Townsend Letter The Examiner of Alternative Medicine
Alternative Medicine Conference Calendar
Check recent tables of contents


From the Townsend Letter
October 2008

Not All Soy Products are Created Equal: Interpretation of Research Results Difficult
by Walter H. Wainright

Search this site

There have been more than 10,000 studies on soy and or its components since 1991. Those studies can be broken down to endpoints dealing with either nutritional benefits or the metabolic pathways involved with the prevention or treatment of chronic diseases such as cancer, coronary artery diseases, diabetes, multiple sclerosis, muscular dystrophy, and diseases affecting other vital organs. The more advanced studies are involved with DNA, up-regulation or down-regulation of gene expressions, genetic repair mechanisms, and metabolic pathways.

The research has been positive in almost all of the studies. The FDA approved a health claim for the cholesterol-lowering effects of soy protein and the reduction of risk from heart disease. One study on prostate cancer shows soy isoflavones may reduce prostate cancer risks by 50%. Breast cancer studies have been controversial, focusing on the potential increased risk of developing estrogen receptor positive breast cancers (ER+), speeding up the growth of ER+ breast cancers, or as a pharmaceutical company claimed, reducing the effectiveness of Tamoxifen (by way of the isoflavones in soy products). In spite of this last claim, studies show synergism between Tamoxifen and soy. Tamoxifen by itself was 26% effective, soy protein isolate by itself was 36% effective, and the two together were 62% effective. The combination of Tamoxifen and soy resulted in smaller breast tumors than Tamoxifen alone.

Epidemiological studies examining the relationship between soy intake and health outcomes have involved Asian populations and therefore evaluated the intake of traditional fermented foods such as tofu and other soy products that are derived from whole or dehulled soybeans. In contrast, few animal or human intervention studies have involved fermented products or whole soy foods. Instead, soy concentrates, soy isolates, isolated isoflavone mixtures, supplements, or pure genistein are generally used. Some studies have evaluated full-fat or defatted soy flours or textured soy protein (usually mixtures of soy concentrates and soy flour). There are dozens of soy products used for research, and they differ markedly in micro (isoflavone, saponin, phytic acid, phytosterol, vitamin, and mineral content) and macro (protein, fat, and carbohydrate) content.
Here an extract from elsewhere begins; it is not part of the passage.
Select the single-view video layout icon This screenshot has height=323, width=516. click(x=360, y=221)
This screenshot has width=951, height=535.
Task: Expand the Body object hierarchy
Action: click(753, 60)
These differences exist even when comparing similar compounds like soy flours, concentrates, and isolates used in studies. The isoflavone content expressed in a study may not be accurately interpreted, because in fermented soy products, some of the glycoside (40% sugar form) of isoflavones is converted to aglycones (sugar-free form). Researchers often express the isoflavone content of the product fed to subjects without indicating the breakdown between the glycoside and aglycone forms of isoflavones in the product being used. The sugar moiety does not contribute to the biological activity of the isoflavones, and the amount of aglycone present is 60% of the total weight of the aglycone form of isoflavones. Therefore, 100 mg of isoflavones may represent anywhere from 60-100 mg of active isoflavones, depending on the type of soy product.

The level of daidzin and daidzein present in a product may produce significant differences in the results experi-enced by a cancer patient because these two isoflavones produce a potent anticancer compound equol in 30-50% of the people in the United States. Equol is not produced in everyone, because its production is a result of the isofla-vones daidzein and daidzin fermentation by gut microflora. Antibiotics destroy the equol-producing gut microflora. It takes about nine months to re-establish the equol-producing microflora in the gut naturally. Several years ago, the National Cancer Institute announced that "users of antibiotics are at higher risk for cancer." The 4400+ isoflavones in fruits and vegetables are fermented in the intestines, and anticancer metabolites are produced. When beneficial mi-croflora are destroyed by antibiotics, they do not produce equol and other anticancer metabolites. Therefore, users of antibiotics are at higher risk for cancers.

A soy study using soy flour, soy protein concentrate, an isolate, or a fermented soy powder or beverage might mean a difference between 32%, 21%, 3%, or 0% carbohydrate content. Differences in the anticancer compounds, the quantity, and bioavailability can be astronomical. Bioavailability is important with these compounds, because studies show that, with dietary isoflavones, what goes in does not equal what comes out. The excreted isoflavones in humans is less than the total isoflavone consumption. The difference between isoflavone consumption and excretion goes into the cellular tissues and repairs DNA, up-regulates or down-regulates gene expressions, and influences metabolic pathways. Isoflavone compounds generally are 500-3000 daltons in size. Fermentation breaks down these large molecules to individual molecules or smaller molecular clusters that are more bioavailable. Fermentation produces soy metabolites like glyceollins and others that have anticancer properties. Glyceollins are being studied at Tulane University on breast and ovarian cancers.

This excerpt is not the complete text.